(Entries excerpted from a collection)
------------------------

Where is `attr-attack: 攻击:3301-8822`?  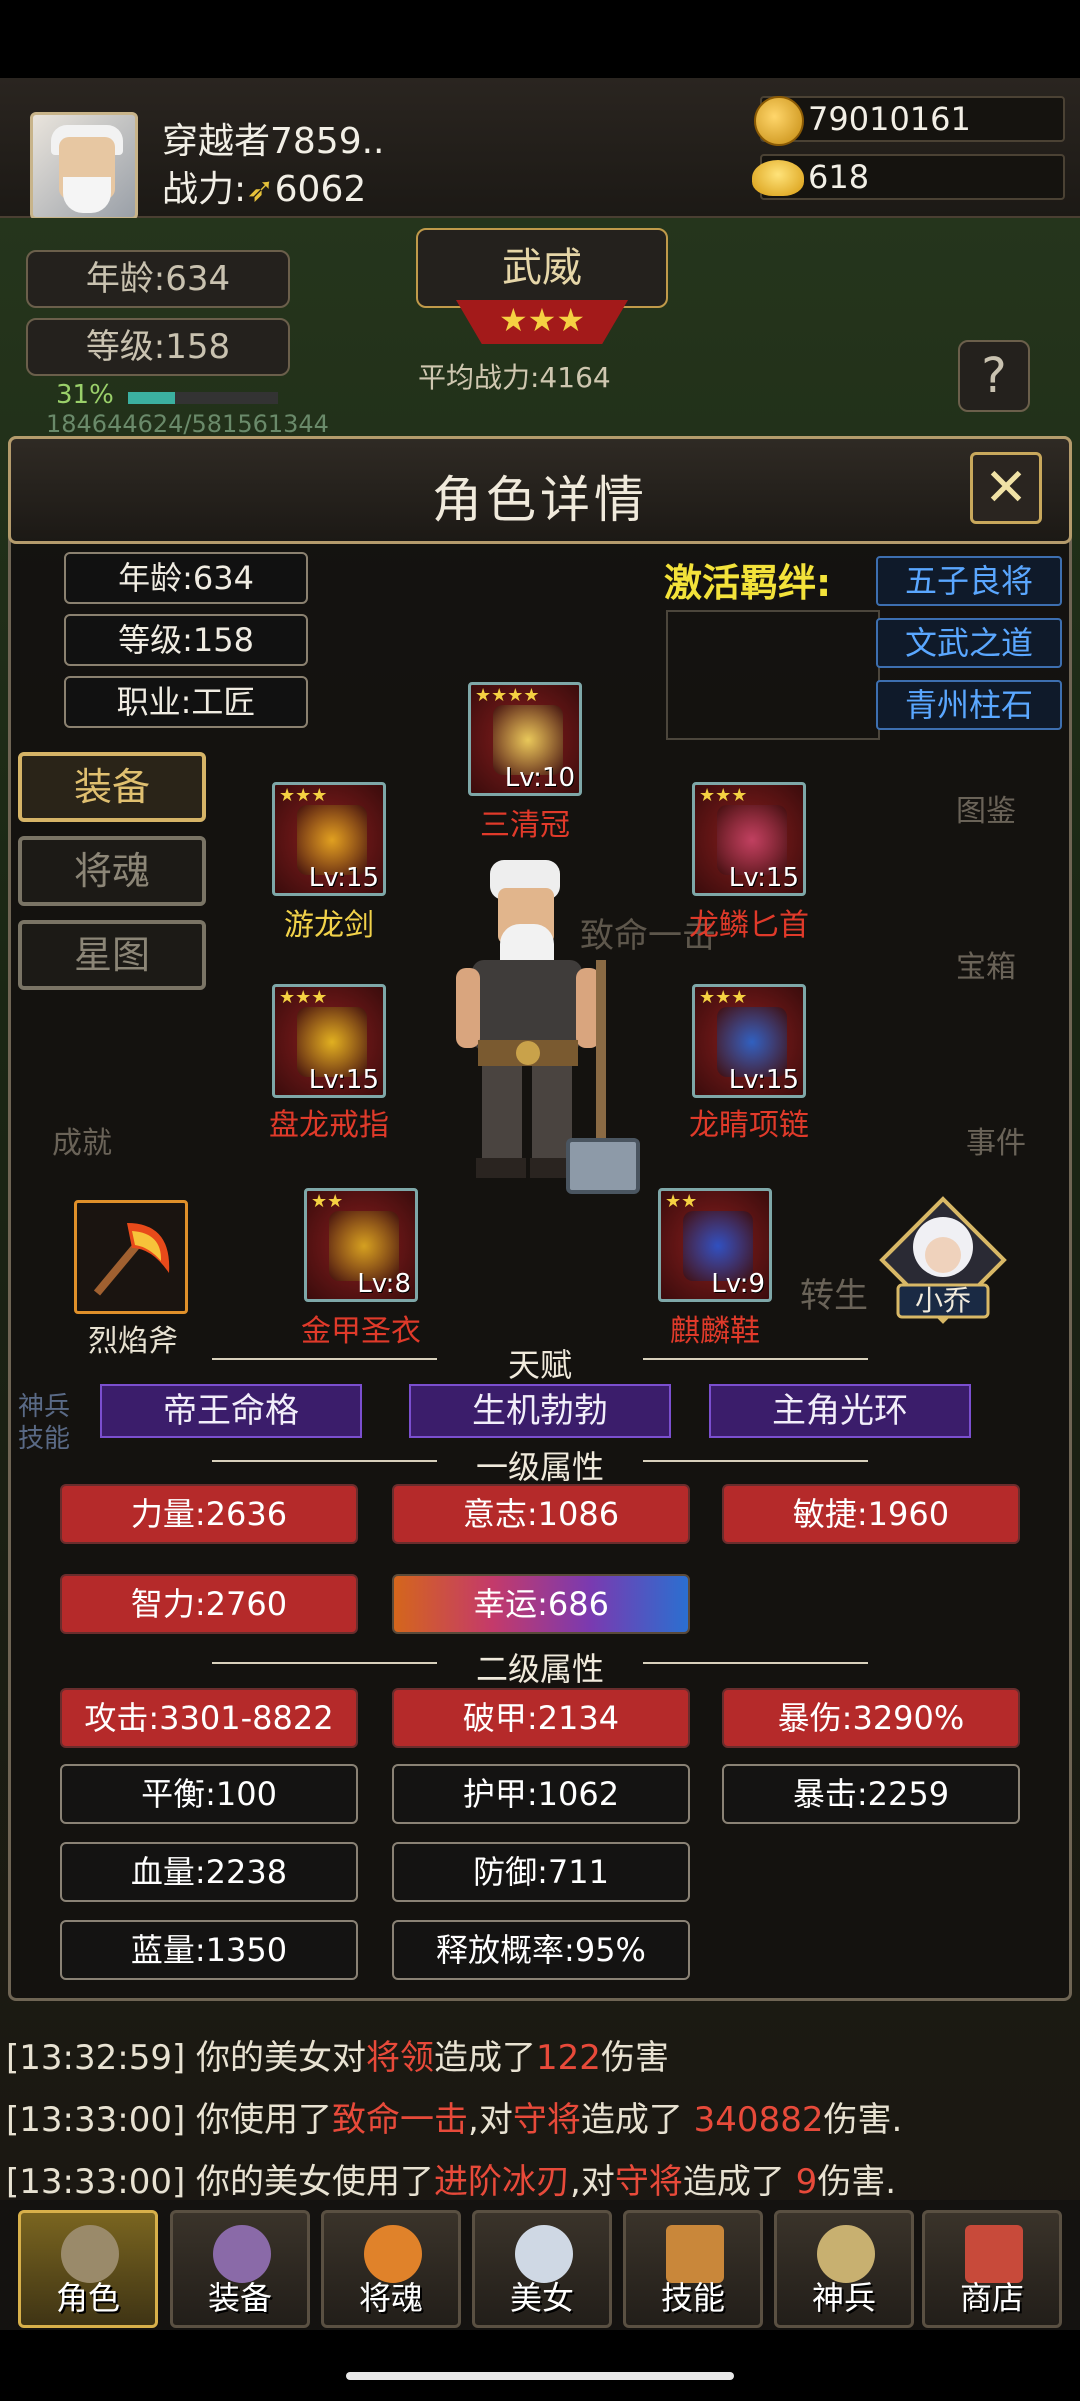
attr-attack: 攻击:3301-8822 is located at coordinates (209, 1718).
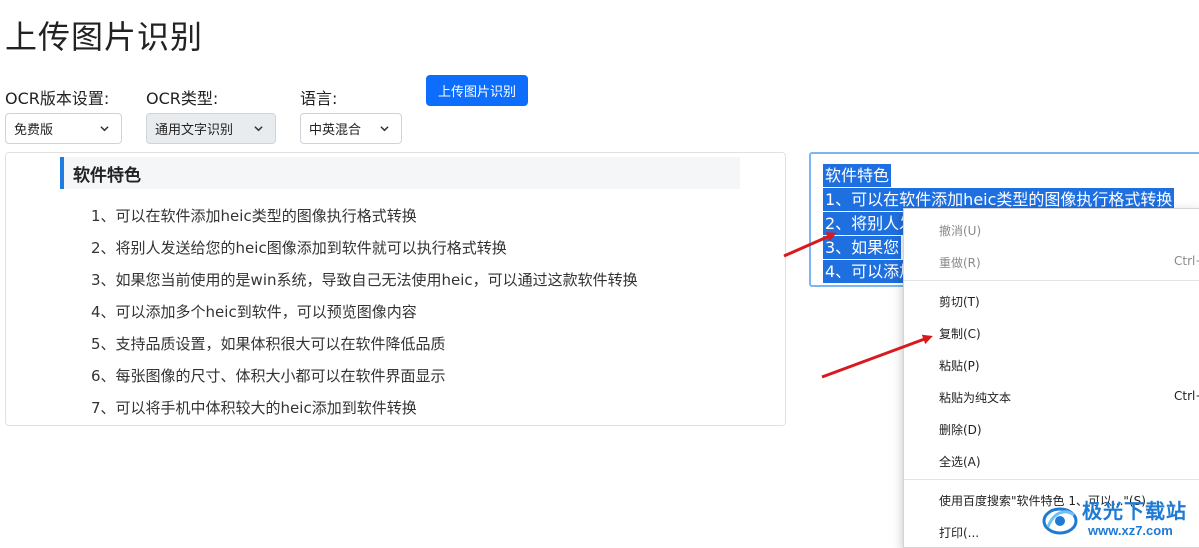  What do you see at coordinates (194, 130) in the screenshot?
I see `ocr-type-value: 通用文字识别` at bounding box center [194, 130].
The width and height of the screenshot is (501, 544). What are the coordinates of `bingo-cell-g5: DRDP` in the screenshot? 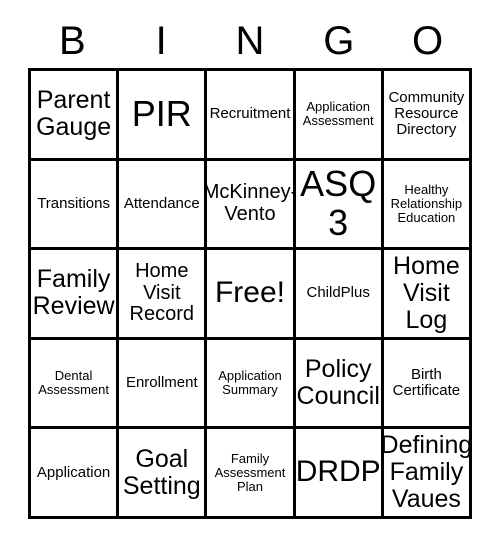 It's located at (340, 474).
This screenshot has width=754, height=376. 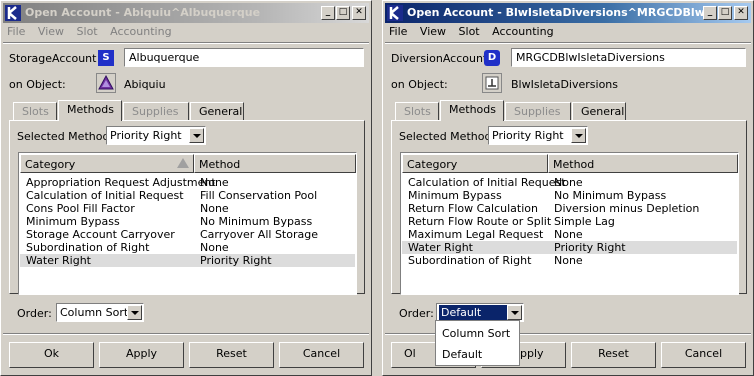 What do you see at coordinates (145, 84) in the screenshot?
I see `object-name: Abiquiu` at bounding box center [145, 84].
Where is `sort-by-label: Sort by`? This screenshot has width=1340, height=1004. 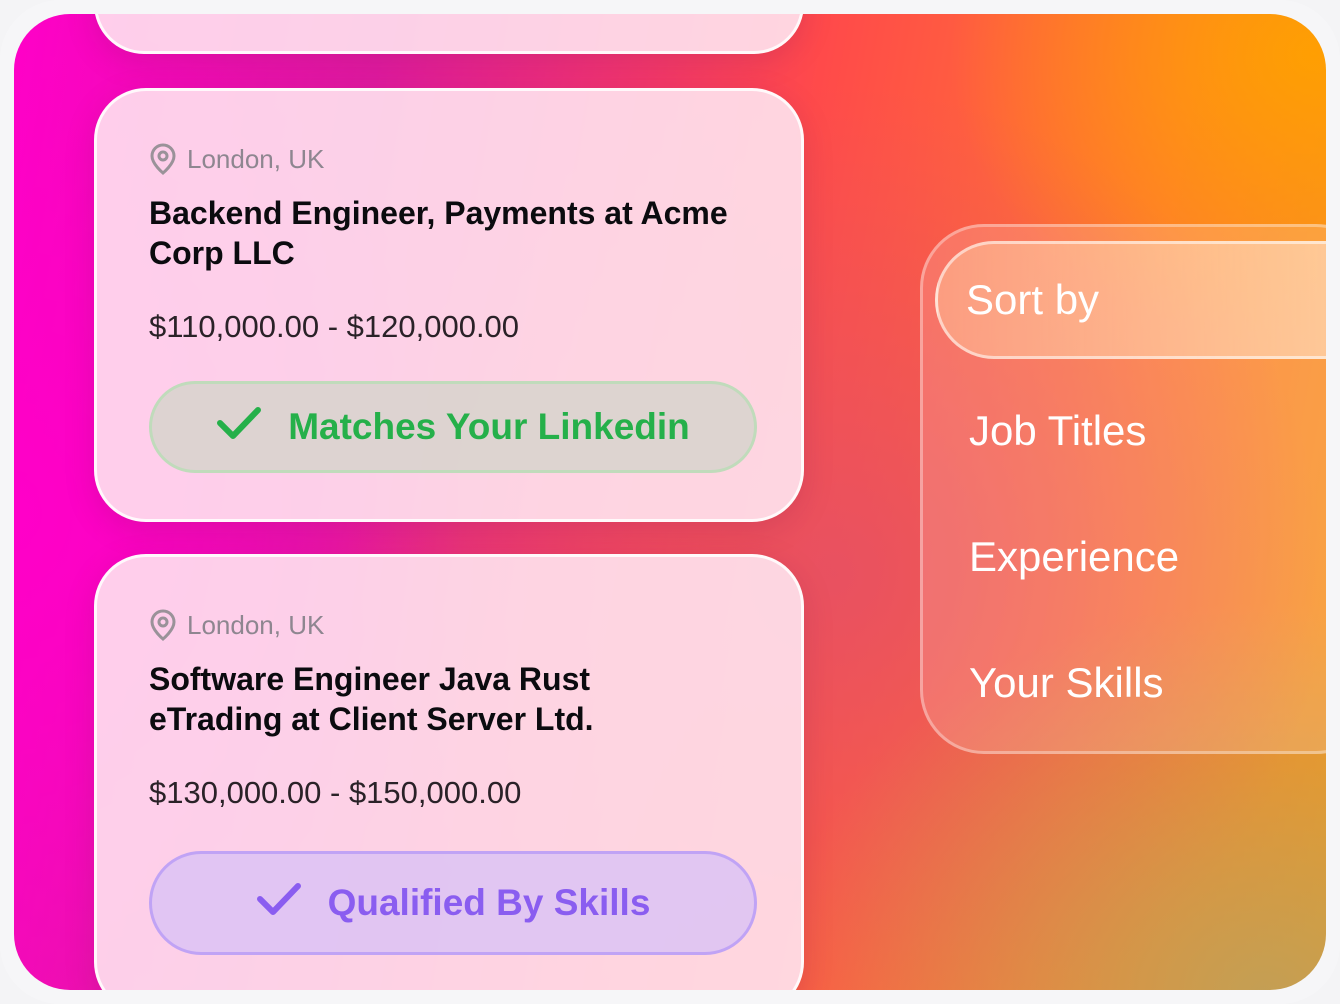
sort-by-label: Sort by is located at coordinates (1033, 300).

------------------------

What you have to do:
Could you rewrite the stretch from the line containing "has width=1340, height=1004." through the end of the entries, swapping "screenshot" for "image" and changing nothing else? Leave the pictures out of your answer.

Answer box:
Where is `sort-by-label: Sort by`? This image has width=1340, height=1004. 
sort-by-label: Sort by is located at coordinates (1033, 300).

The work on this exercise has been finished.